Linfield’s associate vice president of student success and retention Gerardo Ochoa is one of the program’s creators and leaders. He was a first-generation college graduate himself.
“In a lot of spaces, in higher education, they were not designed for people of color, for first-gen students; they were not designed for women. So many times, we as administrators have to really deconstruct the way higher education happens for people who were intentionally kept out,” Ochoa said. “We have to re-envision how education is going to happen for the new demographics of students.”
Ochoa said the pandemic interrupted the pilot year of the program — which began in fall of 2019 — causing many meetings to either happen in limited numbers in-person or online.
Still, the program worked to provide students with networking and friendship-building, things Ochoa said are crucial to help new first-generation students avoid “cultural mismatch,” basically culture shock.
Ochoa said first-generation students often thrive in an interdependent culture, “where you’re co-collaborating with family and friends, elementary teachers — you do things as a team, and together.”
However, he said, many colleges and universities operate under an independent culture, where students are expected to figure things out on their own.
“I really want us, as an institution, to work towards having a student-ready university rather than having university-ready students,” Ochoa said.
Linfield student Alcantara Guerrero said she definitely felt that cultural mismatch during her first year, but the First Scholars program helped to alleviate it.
“In the first-gen program, there were a lot of [students of color], and that really helped me because we were able to create a support system for each other, and that’s where I met a lot of my close friends,” she said.
Alcantara Guerrero said she wants other colleges and universities to consider similar programs, “because it does make a difference.”
That’s something Linfield President Miles Davis had in mind as well, being a first-generation college student himself.
Davis said he hopes the First Scholars program receiving a Beacon Award will encourage other institutions to make moves to support first-generation students, beyond just recruiting and enrolling them.
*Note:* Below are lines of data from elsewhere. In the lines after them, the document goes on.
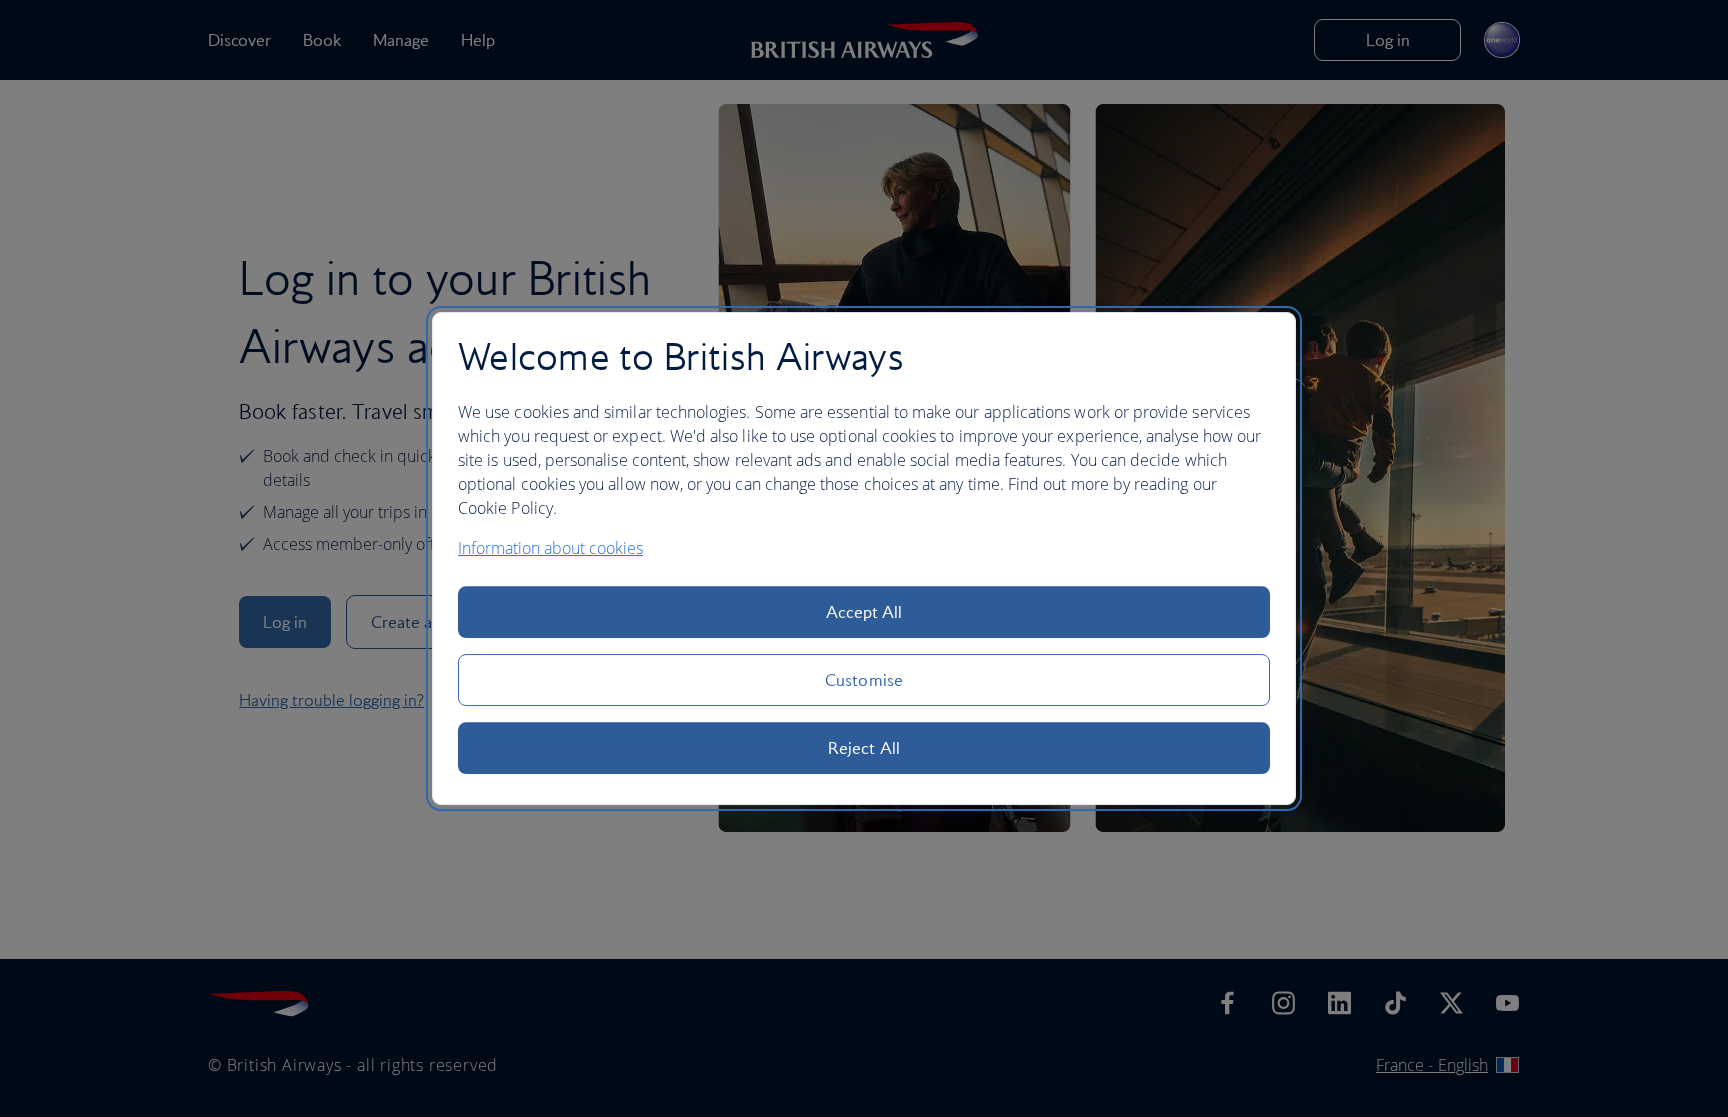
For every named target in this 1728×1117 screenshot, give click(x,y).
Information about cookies (550, 548)
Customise (864, 680)
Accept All (864, 612)
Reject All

“What do you want to do to meet those students where they are? Which is what Linfield is doing,” Davis said. “We’re not saying, ‘Ok, you’re just going to be coming to our institution, you’re going to conform to all the things we’ve always done,’ because I can guarantee you, they will not retain those students.”
Davis says having new first-generation students connect with other students, staff and faculty members who are also first-generation is crucial.
“You need to make sure that you have people that are at your institution that can speak to the lived experiences of the people who you’re bringing in,” he said.